REQUIREMENT:
Which lines of the entries below include "will"? List them all.

[Data items]
= Beginning of Section =

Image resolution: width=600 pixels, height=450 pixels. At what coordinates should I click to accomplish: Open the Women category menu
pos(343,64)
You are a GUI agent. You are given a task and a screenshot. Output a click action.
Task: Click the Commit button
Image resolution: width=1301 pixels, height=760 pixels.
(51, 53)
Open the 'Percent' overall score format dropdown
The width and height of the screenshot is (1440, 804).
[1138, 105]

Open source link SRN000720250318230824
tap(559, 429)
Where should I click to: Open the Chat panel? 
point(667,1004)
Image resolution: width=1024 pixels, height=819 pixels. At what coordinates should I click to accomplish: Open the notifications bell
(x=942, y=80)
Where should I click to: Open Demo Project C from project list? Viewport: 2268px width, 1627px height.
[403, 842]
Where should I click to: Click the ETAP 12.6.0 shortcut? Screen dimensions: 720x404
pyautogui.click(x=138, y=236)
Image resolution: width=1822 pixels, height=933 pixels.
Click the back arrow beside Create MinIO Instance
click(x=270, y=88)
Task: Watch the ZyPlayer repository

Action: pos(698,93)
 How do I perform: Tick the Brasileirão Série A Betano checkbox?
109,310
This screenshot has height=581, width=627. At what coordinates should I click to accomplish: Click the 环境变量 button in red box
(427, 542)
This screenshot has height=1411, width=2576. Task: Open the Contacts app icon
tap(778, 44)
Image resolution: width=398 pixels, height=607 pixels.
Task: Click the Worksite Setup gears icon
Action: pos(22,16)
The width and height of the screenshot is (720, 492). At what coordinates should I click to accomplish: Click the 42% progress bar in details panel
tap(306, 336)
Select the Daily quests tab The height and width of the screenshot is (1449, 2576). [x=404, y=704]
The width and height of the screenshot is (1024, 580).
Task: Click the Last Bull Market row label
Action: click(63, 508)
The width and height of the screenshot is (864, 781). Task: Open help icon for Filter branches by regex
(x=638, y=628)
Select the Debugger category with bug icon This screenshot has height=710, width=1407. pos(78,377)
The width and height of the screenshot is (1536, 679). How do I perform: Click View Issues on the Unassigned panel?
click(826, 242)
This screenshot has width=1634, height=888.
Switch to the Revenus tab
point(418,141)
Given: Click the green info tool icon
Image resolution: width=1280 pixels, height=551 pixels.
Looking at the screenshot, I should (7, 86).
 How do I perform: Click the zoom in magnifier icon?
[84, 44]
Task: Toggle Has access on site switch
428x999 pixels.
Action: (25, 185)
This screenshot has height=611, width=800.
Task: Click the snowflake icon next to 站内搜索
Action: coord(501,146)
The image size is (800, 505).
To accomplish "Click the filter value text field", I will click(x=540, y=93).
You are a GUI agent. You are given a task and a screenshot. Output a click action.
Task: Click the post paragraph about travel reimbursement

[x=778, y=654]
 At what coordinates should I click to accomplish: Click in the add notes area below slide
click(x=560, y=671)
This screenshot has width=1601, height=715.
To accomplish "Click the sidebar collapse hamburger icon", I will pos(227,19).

= End of Section =

OUTPUT BELOW:
To accomplish "Click the filter value text field", I will click(x=540, y=93).
To accomplish "Click the sidebar collapse hamburger icon", I will pos(227,19).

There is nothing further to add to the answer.